Counterparty Valuation Adjustment Analytics
Once you have the Reference Data and Trade Inventory in hand, the problem is to apply suitable CVA models allowing a production CVA computation to produce valuation, sensitivity, and explanatory information in a timely fashion for the desk and P&L reporting. Each desk’s product group maintains a series of models coded in an analytics library for the P&L valuation of each of their particular products. For each trade the analytics compute the expected fair value of the position given a suitable series of underlying prices, spreads, and market levels for that particular product. As part of their daily P&L batch they retrieve market data and compute the MTMs, risk sensitivities, and PAA for each active trade in their inventory on the current business day. Now for CVA, the product group and research develop a model for estimating the expected future MTM exposure, not for just a single product trade (and its hedges), but for a P&L batch trade portfolio corresponding to a particular counterparty or even a specific Master Agreement signed with a specific counterparty. In this case the model evolves a set of relevant prices, spreads, and market levels forward in time in order to calculate and estimate of the total MTM exposure of multiple products simultaneously. Whereas, the product groups P&L pricing model has to get expected fair value for product A and be well behaved with respect to other products used to hedge product A; The CVA model sort of has to get a fair price for all the products in a portfolio simultaneously by evolving a larger correlated set of underlying prices, spreads, and market levels forward in time. Remember someone is going to try to hedge the resulting CVA risk.

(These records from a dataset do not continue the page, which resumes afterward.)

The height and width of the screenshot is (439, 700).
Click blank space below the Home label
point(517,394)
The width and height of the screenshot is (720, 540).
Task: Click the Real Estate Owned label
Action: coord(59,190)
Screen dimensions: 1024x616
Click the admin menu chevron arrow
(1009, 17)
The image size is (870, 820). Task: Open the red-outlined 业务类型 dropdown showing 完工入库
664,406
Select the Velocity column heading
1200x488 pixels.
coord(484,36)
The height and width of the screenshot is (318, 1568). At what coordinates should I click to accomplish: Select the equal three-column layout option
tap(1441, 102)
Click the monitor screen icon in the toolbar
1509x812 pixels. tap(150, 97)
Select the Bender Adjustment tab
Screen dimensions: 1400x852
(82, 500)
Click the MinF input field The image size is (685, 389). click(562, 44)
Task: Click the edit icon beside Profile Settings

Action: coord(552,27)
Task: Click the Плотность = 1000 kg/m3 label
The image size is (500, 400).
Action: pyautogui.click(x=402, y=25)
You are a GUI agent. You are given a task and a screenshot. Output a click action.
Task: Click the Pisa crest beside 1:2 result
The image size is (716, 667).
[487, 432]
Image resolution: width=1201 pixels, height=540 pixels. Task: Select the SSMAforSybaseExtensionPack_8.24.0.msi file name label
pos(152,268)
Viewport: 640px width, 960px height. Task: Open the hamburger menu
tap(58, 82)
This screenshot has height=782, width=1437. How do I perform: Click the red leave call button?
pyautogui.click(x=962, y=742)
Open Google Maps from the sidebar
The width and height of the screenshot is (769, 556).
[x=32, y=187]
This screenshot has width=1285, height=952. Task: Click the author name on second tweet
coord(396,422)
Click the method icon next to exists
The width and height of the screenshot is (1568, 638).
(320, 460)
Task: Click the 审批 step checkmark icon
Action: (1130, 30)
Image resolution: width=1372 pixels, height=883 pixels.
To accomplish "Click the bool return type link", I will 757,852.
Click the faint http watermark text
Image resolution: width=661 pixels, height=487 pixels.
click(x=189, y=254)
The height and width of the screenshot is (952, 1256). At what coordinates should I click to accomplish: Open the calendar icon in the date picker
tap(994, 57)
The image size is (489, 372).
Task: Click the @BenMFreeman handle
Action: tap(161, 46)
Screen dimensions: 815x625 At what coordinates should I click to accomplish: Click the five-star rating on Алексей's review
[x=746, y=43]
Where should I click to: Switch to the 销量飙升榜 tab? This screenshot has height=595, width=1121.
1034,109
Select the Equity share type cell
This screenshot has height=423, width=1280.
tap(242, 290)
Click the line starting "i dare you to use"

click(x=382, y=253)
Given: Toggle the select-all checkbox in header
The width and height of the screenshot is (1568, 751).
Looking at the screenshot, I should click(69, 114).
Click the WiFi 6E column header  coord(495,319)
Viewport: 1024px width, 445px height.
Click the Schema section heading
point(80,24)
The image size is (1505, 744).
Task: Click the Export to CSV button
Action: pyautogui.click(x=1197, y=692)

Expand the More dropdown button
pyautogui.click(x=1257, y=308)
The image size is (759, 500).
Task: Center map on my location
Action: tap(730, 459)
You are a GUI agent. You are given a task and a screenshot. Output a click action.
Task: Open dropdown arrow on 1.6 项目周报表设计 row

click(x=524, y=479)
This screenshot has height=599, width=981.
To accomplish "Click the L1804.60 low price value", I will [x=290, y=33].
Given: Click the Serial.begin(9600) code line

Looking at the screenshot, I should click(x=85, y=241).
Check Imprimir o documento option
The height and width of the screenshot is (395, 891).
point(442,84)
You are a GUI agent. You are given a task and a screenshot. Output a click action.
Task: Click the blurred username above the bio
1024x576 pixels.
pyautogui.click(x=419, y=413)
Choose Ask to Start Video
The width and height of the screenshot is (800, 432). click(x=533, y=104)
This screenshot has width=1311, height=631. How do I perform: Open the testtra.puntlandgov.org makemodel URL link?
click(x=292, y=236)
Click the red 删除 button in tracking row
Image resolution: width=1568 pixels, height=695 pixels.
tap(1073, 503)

The Asset Charge and Liability Benefit are main valuation components of the CVA numbers used to describe the credit exposure due to fluctuations observed in the credit spreads of OTC derivative counterparties. One important distinction to note upfront is that the CVA numbers are treated as portfolio level P&L quantities; the CVA numbers do not generally get broken down to the trade level unlike MTM P&L. We will see why that is by first describing how CVA numbers are computed on a single trade and then examining how CVA numbers are generally computed as a portfolio of trades subject to the same ISDA Master Agreement (or absent that, the same Legal Entity x counterparty).
Counterparty risk exists on those individual trades for which the current or potential future replacement cost from Dealer’s perspective may be non-zero. Think of two trades entered in to by Party A; a dealer the first trade is a 5Y payor swap sales trade with Party B, a client of Dealer. Party B default protection is currently trading at 320 bps over USDlibor. The second trade is 5Y receiver swap, exactly offsetting the first trade, between Party A and Party C. Party C default protection is currently trading at 165 bps over USDlibor. The first trade is marked to market at $100 today and the second trade at -$100. From Party A’s perspective there is no market risk on the hedged position, however, since Party B and Party C default protection trades differently (note different spreads over Libor) there is counterparty risk for Party A. The trade currently marked at $100 is unlikely to exactly offset the second trade with Party C because the market expects that Party B has a significantly greater chance to default on its payment obligations than Party C. Notice there is nothing special about the underlying Swap – it could as well be an FX option, commodity swap, or a Local market swaption.
Looking more closely at the first trade between Party A and Party B we see that the positive MTM trade is slightly less positive when you consider Party B’s market implied expected capacity to pay – this is called the CVA quantity – Asset Charge. Similarly, Party B, in the event of its own default, will only pay the Recovery Rate *$100 to Party A so the liability arising from the first trade’s MTM is, once again, slightly less negative (from Party B’s perspective) – the Liability Benefit to Party B.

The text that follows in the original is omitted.